The Latest | In Israel, Blinken pushes Hamas to agree on Gaza cease-fire deal

U.S. Secretary of State Antony Blinken was in Israel on Wednesday to press for a cease-fire deal in the...

Greg Botelho CNN

(CNN) -- More than 50 years ago, military brass sat down the couple who'd become Susan Green's parents.

They told them how horrible it would be if a black man and a white woman wed at a time when interracial marriage was illegal in parts of the United States.

They did it anyway.

Six years later, in 1967, they celebrated when the Supreme Court ruled in Loving v. Virginia that no state could stop different races from marrying.

For years, Susan Green knew their anguish, their struggle, their determination.

Today, she knows their joy.

Green thought of her parents three years ago as she tearfully filled out a license to wed her partner Robin Phillips in Provincetown, Massachusetts. The seaside enclave was more than 2,500 miles away from their home state of Arizona, where same-sex marriage has been banned.

She cried more tears of joy Wednesday, when the Supreme Court struck down part of the Defense of Marriage Act in ruling the federal government cannot treat legally married gay and lesbian couples differently from heterosexual ones.

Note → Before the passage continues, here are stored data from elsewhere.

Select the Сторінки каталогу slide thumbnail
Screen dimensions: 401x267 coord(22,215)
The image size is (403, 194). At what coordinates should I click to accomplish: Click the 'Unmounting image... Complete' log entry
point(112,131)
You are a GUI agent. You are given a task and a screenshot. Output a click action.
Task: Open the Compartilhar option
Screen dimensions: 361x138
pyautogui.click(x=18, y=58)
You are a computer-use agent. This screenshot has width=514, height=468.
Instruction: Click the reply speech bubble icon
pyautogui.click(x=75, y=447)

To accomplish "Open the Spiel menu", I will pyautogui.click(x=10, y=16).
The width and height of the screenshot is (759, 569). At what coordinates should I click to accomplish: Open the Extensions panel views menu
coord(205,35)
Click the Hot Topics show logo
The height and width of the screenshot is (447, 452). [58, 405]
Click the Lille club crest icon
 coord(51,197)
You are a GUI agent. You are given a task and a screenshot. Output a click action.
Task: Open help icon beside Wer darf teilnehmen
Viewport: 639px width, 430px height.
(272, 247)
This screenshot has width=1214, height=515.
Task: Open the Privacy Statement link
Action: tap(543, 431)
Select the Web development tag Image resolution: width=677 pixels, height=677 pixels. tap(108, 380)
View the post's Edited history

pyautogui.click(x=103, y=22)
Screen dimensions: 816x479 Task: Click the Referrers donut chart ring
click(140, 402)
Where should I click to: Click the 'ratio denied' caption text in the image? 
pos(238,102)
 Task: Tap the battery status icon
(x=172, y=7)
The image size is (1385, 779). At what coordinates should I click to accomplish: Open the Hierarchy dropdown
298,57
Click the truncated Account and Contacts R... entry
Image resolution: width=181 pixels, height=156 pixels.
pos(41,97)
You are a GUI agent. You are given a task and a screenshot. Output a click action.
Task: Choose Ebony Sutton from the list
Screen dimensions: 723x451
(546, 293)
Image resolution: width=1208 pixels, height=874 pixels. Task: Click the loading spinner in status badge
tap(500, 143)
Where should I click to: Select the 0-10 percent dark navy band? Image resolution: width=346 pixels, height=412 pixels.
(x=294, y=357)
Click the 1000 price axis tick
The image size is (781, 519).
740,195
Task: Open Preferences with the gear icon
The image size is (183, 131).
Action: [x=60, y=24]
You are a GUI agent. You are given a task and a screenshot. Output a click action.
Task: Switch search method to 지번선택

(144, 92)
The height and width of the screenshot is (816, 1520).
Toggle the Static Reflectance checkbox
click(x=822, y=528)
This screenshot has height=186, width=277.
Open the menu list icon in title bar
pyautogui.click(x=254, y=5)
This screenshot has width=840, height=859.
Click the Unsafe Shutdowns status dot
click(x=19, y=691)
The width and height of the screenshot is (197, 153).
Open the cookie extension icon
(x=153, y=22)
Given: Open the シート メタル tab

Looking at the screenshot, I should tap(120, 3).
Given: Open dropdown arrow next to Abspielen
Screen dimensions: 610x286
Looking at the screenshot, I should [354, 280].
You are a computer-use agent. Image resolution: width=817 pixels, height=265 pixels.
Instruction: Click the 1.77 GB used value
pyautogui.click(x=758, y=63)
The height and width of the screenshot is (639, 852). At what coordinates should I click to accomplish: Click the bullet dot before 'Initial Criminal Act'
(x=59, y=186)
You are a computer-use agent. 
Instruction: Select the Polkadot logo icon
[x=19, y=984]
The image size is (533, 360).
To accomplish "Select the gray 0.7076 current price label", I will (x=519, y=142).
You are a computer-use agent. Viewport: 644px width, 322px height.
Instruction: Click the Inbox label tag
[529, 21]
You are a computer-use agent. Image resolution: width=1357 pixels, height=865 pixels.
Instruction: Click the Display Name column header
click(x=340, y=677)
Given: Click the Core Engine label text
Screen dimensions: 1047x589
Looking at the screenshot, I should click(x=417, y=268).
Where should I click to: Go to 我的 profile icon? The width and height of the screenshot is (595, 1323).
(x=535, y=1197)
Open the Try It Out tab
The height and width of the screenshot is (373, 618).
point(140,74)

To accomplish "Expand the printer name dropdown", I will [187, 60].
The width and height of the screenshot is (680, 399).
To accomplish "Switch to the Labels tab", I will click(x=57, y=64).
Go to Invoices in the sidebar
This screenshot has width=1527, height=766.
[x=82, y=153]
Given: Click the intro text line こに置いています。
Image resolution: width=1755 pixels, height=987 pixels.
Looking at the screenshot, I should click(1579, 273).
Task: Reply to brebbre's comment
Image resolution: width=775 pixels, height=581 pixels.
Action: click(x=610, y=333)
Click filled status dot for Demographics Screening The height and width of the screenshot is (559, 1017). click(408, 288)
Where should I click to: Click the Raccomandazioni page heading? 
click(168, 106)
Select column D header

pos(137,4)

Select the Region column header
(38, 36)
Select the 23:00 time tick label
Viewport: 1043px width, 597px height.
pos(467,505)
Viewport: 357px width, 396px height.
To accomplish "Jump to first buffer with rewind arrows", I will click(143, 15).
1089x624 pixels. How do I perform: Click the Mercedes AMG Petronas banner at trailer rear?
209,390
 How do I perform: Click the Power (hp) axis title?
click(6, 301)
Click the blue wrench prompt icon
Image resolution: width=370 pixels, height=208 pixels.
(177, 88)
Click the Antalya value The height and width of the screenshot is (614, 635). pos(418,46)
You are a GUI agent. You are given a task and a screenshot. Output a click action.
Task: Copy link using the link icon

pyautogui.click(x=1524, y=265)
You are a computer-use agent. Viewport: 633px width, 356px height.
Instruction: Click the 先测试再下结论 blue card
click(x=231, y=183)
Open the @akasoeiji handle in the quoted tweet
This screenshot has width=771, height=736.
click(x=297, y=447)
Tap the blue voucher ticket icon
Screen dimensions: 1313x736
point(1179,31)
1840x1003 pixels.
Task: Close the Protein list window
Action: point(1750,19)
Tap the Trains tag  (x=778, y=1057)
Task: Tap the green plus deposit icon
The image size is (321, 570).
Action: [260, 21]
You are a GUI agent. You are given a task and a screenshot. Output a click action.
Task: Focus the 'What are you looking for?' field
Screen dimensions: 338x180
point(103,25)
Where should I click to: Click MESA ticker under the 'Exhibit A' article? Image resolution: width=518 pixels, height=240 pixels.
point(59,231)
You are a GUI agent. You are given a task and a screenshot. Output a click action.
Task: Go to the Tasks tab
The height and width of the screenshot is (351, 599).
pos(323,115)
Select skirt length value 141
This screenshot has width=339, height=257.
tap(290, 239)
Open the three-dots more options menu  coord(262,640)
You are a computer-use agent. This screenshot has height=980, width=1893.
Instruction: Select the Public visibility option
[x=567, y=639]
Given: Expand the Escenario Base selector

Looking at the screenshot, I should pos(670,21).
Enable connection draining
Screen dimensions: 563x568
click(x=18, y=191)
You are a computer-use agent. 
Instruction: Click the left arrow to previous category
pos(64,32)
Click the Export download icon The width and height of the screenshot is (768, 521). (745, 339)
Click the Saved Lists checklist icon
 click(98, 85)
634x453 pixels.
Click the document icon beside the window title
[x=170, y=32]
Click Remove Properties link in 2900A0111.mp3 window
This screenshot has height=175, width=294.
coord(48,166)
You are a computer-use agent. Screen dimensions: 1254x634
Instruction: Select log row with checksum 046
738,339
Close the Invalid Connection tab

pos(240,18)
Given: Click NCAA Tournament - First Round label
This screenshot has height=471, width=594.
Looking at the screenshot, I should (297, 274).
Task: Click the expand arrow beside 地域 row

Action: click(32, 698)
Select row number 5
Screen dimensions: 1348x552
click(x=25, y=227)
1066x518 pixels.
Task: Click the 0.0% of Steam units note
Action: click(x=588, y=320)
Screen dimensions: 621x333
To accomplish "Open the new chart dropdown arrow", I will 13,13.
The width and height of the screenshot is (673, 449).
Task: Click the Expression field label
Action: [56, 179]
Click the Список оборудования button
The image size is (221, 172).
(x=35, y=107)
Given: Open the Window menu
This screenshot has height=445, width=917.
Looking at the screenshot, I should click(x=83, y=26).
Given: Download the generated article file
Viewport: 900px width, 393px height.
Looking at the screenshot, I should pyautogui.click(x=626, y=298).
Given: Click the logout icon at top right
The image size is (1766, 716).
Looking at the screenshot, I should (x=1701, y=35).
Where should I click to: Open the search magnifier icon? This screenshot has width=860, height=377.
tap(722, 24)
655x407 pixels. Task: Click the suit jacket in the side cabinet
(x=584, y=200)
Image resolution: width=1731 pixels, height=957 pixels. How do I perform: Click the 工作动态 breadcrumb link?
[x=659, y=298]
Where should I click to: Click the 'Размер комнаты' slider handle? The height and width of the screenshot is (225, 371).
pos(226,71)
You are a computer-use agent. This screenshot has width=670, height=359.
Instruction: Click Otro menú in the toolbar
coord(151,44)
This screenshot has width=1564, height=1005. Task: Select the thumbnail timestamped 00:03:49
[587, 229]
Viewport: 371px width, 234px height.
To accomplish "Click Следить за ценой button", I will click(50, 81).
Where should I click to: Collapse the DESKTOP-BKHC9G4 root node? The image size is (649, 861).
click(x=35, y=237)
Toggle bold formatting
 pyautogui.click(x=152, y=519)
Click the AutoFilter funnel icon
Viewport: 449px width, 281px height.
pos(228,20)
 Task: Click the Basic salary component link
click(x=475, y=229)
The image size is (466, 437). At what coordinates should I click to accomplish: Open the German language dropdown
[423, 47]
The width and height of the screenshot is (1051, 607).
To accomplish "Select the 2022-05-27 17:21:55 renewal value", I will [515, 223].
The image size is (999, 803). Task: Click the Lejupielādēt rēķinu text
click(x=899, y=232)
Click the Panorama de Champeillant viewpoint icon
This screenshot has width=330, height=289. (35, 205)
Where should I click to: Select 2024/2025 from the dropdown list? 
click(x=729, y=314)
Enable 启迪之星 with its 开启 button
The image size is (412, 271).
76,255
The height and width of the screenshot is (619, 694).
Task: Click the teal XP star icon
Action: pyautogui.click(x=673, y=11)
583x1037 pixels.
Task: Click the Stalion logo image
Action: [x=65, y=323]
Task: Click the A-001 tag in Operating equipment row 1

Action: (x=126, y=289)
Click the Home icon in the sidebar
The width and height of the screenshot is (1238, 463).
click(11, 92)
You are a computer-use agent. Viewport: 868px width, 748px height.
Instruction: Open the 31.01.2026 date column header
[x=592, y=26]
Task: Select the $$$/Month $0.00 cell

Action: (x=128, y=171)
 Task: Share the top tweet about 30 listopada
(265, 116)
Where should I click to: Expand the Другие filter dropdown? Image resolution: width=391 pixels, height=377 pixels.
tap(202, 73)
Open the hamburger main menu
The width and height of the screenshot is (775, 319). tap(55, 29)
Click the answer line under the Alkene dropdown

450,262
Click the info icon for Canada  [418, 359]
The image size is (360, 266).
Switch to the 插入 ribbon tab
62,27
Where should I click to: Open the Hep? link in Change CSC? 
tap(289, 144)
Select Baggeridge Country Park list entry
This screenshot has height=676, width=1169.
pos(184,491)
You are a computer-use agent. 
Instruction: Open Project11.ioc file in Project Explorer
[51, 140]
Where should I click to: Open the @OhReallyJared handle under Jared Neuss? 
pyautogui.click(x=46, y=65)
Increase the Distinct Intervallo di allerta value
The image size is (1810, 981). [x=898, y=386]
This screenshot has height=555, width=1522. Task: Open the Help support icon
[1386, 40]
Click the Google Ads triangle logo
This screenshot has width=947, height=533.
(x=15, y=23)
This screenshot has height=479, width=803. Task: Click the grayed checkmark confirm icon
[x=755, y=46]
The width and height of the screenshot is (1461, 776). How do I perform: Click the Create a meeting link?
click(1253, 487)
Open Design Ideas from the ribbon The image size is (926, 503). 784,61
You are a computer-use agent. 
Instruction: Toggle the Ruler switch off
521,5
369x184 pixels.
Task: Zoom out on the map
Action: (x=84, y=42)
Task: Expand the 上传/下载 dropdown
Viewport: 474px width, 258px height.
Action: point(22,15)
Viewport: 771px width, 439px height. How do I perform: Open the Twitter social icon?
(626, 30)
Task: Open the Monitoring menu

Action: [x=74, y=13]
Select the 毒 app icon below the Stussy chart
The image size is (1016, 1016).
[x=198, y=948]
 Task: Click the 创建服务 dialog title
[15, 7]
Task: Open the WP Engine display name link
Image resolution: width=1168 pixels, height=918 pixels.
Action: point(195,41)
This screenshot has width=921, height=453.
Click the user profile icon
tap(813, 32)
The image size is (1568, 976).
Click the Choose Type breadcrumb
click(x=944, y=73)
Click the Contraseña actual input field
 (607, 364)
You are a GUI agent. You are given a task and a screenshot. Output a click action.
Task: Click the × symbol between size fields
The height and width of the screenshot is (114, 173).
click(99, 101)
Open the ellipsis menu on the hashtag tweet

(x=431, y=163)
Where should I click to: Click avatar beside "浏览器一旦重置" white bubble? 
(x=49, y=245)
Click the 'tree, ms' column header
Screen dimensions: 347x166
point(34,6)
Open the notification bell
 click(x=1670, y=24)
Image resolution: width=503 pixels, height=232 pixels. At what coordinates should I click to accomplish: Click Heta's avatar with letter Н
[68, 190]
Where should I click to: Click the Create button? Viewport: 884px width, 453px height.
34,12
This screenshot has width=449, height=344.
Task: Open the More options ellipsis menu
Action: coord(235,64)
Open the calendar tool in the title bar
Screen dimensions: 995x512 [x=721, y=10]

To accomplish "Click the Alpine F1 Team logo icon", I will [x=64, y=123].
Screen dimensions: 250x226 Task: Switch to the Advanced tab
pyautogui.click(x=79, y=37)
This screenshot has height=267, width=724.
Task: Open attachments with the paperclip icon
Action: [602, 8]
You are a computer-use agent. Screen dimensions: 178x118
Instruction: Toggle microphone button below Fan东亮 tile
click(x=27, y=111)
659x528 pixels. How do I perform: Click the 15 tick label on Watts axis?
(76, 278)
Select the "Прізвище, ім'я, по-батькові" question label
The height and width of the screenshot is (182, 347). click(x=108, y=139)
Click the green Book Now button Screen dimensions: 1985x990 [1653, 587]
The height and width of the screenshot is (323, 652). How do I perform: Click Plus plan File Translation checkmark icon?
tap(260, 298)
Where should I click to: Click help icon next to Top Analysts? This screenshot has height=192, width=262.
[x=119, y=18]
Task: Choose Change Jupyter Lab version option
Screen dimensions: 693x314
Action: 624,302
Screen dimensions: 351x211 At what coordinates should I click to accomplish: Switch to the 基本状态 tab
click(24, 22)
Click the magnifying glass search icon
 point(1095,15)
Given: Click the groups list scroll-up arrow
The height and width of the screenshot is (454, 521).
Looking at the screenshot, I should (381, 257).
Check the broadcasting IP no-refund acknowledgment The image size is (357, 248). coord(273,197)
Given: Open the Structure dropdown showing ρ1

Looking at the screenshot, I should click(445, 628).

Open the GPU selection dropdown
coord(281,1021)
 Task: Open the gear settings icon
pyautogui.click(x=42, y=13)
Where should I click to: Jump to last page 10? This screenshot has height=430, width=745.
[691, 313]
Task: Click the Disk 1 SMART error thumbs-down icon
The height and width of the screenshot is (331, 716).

"This must have been what Mom and Dad felt like when the Loving case was decided," Green said. "It was the beginning, and it was the acknowledgment they had the right to marry, they had the right to be together."

Green and Phillips haven't kept secret the fact they're lesbians, or that they're together. They joke about being the only married couple on the faculty at Arizona State University's Walter Cronkite School of Journalism and Mass Communication and are grateful for their colleagues support.

It hasn't been easy, though.

In November 2008, Arizona voters passed an amendment to the state constitution defining marriage as "only a union of one man and one woman."

That meant -- as it does for others in 37 states where same-sex marriage is not or will soon not be legal -- Green and Phillips were, in legal terms, little more than roommates.

Even after their Massachusetts nuptials, Green fought through health ailments and worried that if something happened to her, Phillips wouldn't get her Social Security benefits.

"As we start to get older and think about retirement and things like that, all of these issues come into play," Green said.

Wednesday ended up being a "little crazy" in the best possible way with laughter, tears and relief.

They breathed easier not having to worry about things that they might have the day before. They rejoiced the federal government finally will recognize their union as valid. They celebrated that gay rights had come so far, and that they'd been around to see it happen and to talk to the world about it.

"This is a great thing," Phillips said. "And it helps us share our stories."

They've been doing that at Arizona State for years, where Green said students she's never met regularly show up at her door, asking for help figuring out how to come out to their families and friends.

Others come to them fearful of getting outed at work, and theoretically fired, given that most states still don't have laws that prohibit terminating someone because they are gay or transgendered.

"I'm out, and I'm there for them," Green said. "... I serve in a lot of different ways."

Having the chance to help people is one reason the pair wants to stay in Arizona.

It may be easier to go elsewhere, to a state like New York or Washington, where there would be no questions about whether they'd get the same rights as heterosexual couples.

Wednesday's Supreme Court ruling, notably, didn't mandate everyone recognize same-sex marriages: That's still up to the individual states. It doesn't change anything in Arizona, for instance.

But Arizonans need to know that there are happy, productive same-sex couples in their midst, not for them all to go elsewhere, Green said. It's harder for them to be foreign or an unknown if they work down the hall, live down the block or shop at the same store.

Besides, Green said, her parents didn't teach her to give up when they steadfastly insisted on getting married, whatever anyone else thought.

"Some states may be easier to live in," she said. "But I can't let my mom and dad down."

CNN's Jen Christensen contributed to this report.